Teleporting skips backtracking, which feels fantastic. But hidden “extra” rooms appear after your first clear and can trap players in punishing gauntlets. Upgrade menus show vague plus and minus signs instead of real numbers. Risk-based upgrades add another layer, trading quirks like self-damage for massive power spikes that can melt bosses. These mechanics combine into a rewarding, yet occasionally punishing, loop.

Story and Characters
The premise is as lofty as the floating castle you assault: you’re the prophesied savior in a cruel world. The dungeons, however, tell almost no story. Characters exist only as NPCs offering quests for “skill points.” World-building is minimal, limited to a few text screens about “your destiny.” By the final boss, I remembered my build more than the plot.

Visuals and Graphics
The art leans on clean 2D sprites and a pastel-tinged palette that contrasts the grim tagline. Spell effects burst vividly across the screen, and themed rooms—from icy halls to mossy ruins—create a lively yet dangerous atmosphere. Still, after a dozen runs, the backdrops blur together. SUCCESS Corp. polished performance and bullet readability, but the simple engine leaves little wow factor beyond smooth frame rates.
Sound and Music
The soundtrack uses fast-paced synth tracks—serviceable but forgettable. I muted them halfway through and played my own music. Sound effects shine: the snap of lightning, the woosh of a magic missile. There’s no voice acting, which fits the minimalist approach but leaves the world feeling empty. A few character lines or boss fanfares could have added life.

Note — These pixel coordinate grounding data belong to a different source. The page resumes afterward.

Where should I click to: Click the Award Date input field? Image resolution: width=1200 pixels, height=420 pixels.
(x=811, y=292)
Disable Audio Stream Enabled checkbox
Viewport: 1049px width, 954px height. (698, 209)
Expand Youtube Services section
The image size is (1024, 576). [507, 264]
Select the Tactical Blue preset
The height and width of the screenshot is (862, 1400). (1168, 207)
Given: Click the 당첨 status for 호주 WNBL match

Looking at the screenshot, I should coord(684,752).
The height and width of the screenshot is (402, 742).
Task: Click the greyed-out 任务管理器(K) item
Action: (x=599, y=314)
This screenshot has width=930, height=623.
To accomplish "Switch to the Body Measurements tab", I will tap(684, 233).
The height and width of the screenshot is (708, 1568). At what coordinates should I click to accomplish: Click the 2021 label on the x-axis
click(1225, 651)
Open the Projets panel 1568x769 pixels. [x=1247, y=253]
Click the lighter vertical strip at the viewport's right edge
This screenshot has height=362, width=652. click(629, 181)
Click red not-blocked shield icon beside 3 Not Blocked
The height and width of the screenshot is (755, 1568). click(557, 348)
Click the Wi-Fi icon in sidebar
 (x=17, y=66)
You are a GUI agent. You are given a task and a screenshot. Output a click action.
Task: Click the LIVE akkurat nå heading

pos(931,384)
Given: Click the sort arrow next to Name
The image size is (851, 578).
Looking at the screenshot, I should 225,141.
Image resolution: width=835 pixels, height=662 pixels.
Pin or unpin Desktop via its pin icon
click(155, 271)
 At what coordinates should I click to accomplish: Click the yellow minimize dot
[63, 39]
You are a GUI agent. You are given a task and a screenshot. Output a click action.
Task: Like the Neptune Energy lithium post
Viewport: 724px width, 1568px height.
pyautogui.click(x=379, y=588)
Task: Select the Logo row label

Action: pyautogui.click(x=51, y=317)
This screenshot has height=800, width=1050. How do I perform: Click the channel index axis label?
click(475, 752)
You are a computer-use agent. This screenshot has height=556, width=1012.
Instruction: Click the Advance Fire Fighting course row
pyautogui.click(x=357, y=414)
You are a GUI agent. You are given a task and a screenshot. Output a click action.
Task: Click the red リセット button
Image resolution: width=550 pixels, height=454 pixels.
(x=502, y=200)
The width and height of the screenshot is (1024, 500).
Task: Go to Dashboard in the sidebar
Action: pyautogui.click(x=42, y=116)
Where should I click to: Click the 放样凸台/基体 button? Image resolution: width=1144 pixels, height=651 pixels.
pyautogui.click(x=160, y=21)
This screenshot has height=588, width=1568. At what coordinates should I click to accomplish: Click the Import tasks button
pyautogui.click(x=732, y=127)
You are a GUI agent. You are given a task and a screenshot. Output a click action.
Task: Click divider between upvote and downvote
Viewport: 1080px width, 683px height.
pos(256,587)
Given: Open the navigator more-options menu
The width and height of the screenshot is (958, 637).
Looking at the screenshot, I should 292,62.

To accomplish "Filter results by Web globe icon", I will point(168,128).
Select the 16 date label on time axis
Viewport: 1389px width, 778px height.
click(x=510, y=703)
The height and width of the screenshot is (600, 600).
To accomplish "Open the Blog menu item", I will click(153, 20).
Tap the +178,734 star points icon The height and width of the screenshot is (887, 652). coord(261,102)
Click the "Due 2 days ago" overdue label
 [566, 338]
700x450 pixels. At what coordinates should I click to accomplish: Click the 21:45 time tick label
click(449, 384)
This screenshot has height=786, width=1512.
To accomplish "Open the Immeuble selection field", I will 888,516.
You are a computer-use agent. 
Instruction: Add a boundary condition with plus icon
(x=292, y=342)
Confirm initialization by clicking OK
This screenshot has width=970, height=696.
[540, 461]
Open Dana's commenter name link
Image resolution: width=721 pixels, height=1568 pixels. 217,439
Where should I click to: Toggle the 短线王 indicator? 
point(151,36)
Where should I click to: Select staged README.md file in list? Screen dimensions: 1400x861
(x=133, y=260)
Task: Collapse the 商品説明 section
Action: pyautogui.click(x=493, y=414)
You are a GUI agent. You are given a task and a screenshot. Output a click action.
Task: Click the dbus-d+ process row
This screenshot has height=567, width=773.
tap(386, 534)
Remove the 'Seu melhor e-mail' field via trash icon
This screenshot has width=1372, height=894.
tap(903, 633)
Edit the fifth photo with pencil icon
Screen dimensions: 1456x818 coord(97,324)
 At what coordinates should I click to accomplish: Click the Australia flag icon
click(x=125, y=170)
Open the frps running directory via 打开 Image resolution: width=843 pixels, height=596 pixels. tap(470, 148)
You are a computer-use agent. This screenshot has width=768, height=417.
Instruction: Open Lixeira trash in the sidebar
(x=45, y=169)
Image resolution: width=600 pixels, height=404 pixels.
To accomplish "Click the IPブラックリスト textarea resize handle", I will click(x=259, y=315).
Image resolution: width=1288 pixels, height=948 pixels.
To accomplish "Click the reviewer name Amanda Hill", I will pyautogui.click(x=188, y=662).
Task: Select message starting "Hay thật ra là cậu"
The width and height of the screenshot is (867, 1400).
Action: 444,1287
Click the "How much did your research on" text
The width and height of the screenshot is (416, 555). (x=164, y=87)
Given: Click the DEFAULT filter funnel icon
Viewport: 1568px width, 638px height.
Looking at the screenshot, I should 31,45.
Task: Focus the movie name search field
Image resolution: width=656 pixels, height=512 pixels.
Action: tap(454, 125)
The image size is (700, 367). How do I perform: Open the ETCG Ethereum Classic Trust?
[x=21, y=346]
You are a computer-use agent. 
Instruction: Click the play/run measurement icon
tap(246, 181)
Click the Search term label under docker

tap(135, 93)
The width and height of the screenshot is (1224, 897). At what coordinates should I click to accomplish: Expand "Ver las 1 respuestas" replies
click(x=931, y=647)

Difficulty and Replayability
Normal mode feels balanced once you exploit teleporting and rerolls. But True Last Boss on Normal? A spike so brutal you’ll either stock up on risk upgrades or never leave the first stage again. On higher modes, boss HP scales into the stratosphere—almost forcing you to abuse those same quirks you once saw as “risky.” I get the design: encourage players to lean into every tool. But when your “risk” options become mandatory, the tension evaporates.
Replay value springs from procedural layouts, side-quest unlocks, and an in-game challenge ladder. Yet the lack of enemy variety and unmarked bonus rooms dull the shine after a dozen runs. If you love grinding for perfect builds, you’ll sink hours here. If you crave fresh surprises each time, you may wander off.
Final Thoughts
This feels like SUCCESS Corp.’s first successful step into rogue-lites. They built a solid twin-stick shooter with neat QoL touches—teleporting, rerolls, side quests—but also a few half-measures: unlabeled rooms, opaque stats, uneven balancing. Heaven Seeker: The Savior of This Cruel World never quite soars above its genre titans, but it delivers enough charm, challenge, and sparkly bullets to keep you entertained for a good long weekend.
Rating: 3 out of 5 stars

Trivia/Behind the Scenes
SUCCESS Corp. makes a bold return to the action-shooting genre with its first major release in over a decade, developed in collaboration with a small indie studio best known for mobile bullet-hell spin-offs. Responding to early beta feedback about excessive grinding, the team rebalanced progression by boosting side quest rewards, creating a smoother late-game experience. The game’s Japanese subtitle, “The One Who Wishes for the Sky,” pays homage to classic ’90s shoot ’em ups, underscoring its nostalgic yet modern design.

If you’re hungry for a breezy twin-stick ride with rogue-lite perks, Heaven Seeker: The Savior of This Cruel World delivers fun in quick bursts. Just don’t expect a seamless ascent to gaming heaven.